#### Data to examine:
^^^^^^^^^^^^^^^^
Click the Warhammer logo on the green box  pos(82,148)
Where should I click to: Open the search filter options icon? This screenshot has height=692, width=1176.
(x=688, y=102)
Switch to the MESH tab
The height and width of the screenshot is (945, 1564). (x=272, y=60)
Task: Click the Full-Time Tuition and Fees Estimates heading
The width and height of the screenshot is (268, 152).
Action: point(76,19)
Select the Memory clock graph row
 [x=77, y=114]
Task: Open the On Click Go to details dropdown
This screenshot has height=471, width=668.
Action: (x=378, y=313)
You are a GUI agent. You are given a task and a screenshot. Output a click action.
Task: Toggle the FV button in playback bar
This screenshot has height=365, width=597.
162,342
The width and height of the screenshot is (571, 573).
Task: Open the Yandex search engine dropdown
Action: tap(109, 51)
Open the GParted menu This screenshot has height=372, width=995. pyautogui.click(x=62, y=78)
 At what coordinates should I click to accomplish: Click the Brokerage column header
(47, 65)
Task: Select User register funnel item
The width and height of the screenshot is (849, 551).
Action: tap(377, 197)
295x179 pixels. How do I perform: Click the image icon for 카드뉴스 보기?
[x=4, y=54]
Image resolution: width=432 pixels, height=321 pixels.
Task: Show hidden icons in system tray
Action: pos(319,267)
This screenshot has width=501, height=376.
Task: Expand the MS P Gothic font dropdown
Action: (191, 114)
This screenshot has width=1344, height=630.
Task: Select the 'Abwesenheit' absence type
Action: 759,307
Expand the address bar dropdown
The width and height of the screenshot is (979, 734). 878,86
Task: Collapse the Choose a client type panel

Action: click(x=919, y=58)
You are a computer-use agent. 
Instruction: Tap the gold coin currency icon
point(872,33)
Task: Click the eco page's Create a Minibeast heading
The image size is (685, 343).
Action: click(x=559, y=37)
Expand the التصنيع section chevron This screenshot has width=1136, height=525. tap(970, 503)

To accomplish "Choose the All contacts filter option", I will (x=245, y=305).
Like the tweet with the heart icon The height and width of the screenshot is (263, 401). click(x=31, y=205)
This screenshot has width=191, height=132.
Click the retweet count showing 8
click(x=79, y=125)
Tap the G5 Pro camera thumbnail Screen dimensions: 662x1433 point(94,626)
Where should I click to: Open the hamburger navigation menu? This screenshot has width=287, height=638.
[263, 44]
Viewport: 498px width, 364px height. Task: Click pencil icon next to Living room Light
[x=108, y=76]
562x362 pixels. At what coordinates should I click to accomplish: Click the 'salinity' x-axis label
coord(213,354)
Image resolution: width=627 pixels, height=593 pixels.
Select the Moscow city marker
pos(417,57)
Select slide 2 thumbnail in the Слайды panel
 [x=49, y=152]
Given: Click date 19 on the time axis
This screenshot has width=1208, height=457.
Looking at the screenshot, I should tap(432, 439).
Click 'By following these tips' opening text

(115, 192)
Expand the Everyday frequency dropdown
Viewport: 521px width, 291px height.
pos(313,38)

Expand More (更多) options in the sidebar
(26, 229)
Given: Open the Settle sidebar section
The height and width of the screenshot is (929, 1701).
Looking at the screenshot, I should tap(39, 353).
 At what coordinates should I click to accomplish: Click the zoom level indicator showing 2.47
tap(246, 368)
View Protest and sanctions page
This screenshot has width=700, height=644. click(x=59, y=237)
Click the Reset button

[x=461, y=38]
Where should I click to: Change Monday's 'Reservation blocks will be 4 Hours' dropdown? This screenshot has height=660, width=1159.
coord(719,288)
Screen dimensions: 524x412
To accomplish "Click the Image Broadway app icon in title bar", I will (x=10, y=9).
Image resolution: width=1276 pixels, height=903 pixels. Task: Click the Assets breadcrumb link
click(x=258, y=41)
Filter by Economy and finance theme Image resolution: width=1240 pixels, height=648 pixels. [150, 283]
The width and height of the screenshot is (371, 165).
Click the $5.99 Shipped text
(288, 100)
^^^^^^^^^^^^^^^^
Select every line above that contains the word "agent", and copy it.

You are a GUI agent. You are given a task and a screenshot. Output a click action.
You are a computer-use agent. 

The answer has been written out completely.